### What needs to be done:
Using the material below, print the line that contains "Switch to the 2-Up tab", the line that contains "Given: Collapse the WordPress News widget", and every line in between, exactly and nothing else.

### Entries shown:
Content starts

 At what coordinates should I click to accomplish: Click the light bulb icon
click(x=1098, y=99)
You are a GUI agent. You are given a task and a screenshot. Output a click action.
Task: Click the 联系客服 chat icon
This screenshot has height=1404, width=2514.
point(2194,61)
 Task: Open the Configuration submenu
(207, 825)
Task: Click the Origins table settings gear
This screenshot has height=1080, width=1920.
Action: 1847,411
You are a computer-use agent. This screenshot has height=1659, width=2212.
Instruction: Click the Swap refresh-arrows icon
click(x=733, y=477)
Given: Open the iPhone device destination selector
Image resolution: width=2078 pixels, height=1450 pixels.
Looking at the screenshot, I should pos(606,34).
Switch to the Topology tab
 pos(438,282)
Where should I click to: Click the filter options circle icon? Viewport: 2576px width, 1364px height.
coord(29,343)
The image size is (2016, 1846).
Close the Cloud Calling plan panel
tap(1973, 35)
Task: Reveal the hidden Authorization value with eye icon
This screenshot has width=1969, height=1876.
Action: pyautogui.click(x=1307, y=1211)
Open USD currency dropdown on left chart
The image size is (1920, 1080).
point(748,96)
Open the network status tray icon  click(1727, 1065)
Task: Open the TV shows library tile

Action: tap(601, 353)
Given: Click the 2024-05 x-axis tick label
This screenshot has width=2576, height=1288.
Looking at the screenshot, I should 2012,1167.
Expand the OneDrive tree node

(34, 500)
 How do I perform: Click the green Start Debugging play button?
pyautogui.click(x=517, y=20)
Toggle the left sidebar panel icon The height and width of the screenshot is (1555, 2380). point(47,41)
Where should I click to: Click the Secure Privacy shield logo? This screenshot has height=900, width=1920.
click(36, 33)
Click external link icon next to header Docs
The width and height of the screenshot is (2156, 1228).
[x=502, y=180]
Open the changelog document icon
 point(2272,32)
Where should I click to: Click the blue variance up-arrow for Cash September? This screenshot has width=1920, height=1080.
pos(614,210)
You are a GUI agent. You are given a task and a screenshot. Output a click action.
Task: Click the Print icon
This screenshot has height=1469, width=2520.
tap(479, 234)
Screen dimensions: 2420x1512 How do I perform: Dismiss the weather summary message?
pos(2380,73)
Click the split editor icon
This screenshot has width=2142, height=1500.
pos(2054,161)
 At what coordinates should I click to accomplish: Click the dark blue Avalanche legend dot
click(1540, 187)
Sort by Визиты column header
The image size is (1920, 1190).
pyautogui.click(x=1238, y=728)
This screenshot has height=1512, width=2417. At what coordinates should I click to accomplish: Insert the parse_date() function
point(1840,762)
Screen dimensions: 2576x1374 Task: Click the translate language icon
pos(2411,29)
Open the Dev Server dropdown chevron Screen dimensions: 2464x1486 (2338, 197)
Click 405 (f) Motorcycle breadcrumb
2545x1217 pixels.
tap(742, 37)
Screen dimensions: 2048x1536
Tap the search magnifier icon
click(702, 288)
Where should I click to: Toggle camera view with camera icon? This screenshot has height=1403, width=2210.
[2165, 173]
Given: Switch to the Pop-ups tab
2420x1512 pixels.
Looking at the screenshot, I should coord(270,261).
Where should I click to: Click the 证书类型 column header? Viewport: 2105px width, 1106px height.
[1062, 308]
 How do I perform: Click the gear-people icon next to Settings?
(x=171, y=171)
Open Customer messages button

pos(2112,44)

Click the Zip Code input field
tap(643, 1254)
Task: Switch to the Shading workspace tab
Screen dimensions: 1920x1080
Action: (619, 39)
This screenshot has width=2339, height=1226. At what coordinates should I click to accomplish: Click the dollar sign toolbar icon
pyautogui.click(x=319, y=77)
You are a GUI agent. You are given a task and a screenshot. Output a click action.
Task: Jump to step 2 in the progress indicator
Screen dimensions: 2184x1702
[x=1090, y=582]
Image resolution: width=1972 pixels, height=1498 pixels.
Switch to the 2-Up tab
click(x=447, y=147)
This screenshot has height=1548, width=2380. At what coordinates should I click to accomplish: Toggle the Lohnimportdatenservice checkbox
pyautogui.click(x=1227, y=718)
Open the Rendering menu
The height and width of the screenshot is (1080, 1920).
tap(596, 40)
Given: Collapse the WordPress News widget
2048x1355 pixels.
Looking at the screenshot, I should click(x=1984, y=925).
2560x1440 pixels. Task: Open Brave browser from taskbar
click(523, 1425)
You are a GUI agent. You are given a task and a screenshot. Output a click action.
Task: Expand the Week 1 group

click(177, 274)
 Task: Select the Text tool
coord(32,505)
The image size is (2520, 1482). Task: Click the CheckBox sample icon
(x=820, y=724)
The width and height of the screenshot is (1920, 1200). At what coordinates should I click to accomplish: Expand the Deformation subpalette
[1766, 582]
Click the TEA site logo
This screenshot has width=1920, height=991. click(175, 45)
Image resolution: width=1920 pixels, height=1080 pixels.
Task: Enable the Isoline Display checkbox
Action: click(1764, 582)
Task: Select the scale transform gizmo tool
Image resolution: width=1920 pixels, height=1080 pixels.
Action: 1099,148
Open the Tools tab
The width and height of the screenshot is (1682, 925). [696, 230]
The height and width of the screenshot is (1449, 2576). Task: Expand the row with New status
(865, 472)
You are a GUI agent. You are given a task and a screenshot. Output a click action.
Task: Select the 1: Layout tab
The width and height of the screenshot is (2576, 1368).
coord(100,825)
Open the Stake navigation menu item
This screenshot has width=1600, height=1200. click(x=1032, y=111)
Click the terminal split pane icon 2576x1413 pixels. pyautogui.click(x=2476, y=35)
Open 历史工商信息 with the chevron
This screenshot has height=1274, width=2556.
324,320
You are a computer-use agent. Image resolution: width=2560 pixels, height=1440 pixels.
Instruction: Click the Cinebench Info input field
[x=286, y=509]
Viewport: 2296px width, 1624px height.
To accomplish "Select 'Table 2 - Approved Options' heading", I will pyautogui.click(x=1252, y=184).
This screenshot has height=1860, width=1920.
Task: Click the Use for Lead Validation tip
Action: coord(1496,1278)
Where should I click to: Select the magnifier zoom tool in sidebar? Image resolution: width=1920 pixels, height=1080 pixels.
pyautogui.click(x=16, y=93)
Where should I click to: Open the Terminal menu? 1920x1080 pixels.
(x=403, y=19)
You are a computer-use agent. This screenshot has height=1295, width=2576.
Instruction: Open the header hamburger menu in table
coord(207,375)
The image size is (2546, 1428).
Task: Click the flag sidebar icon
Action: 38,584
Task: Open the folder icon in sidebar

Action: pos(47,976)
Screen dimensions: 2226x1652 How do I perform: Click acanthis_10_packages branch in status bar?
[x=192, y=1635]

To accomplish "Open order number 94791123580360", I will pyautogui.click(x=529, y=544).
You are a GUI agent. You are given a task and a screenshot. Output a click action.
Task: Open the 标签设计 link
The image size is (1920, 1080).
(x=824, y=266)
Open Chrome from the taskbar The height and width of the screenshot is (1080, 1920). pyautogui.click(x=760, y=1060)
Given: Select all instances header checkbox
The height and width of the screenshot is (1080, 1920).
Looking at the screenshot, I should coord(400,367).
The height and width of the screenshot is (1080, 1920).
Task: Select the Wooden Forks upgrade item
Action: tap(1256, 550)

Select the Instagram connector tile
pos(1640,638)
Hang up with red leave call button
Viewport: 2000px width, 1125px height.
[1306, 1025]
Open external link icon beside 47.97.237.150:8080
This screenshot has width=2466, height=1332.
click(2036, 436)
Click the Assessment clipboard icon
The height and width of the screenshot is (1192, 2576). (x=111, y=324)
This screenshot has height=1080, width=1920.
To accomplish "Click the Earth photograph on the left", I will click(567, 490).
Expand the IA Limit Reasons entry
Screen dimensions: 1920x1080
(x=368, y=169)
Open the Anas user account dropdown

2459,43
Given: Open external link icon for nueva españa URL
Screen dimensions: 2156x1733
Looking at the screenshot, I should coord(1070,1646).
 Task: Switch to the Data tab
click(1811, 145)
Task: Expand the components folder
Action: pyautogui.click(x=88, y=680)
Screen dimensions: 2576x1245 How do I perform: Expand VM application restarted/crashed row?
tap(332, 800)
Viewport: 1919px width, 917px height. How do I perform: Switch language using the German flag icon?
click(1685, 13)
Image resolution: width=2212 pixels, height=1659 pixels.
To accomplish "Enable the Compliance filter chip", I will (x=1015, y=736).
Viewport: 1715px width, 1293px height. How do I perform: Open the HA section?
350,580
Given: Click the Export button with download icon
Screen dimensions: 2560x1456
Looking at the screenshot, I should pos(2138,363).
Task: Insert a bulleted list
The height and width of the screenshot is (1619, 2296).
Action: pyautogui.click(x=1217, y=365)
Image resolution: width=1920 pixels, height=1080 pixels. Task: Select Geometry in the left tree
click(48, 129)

Content ends

### Your response:
Switch to the 2-Up tab
click(x=447, y=147)
This screenshot has height=1548, width=2380. At what coordinates should I click to accomplish: Toggle the Lohnimportdatenservice checkbox
pyautogui.click(x=1227, y=718)
Open the Rendering menu
The height and width of the screenshot is (1080, 1920).
tap(596, 40)
Given: Collapse the WordPress News widget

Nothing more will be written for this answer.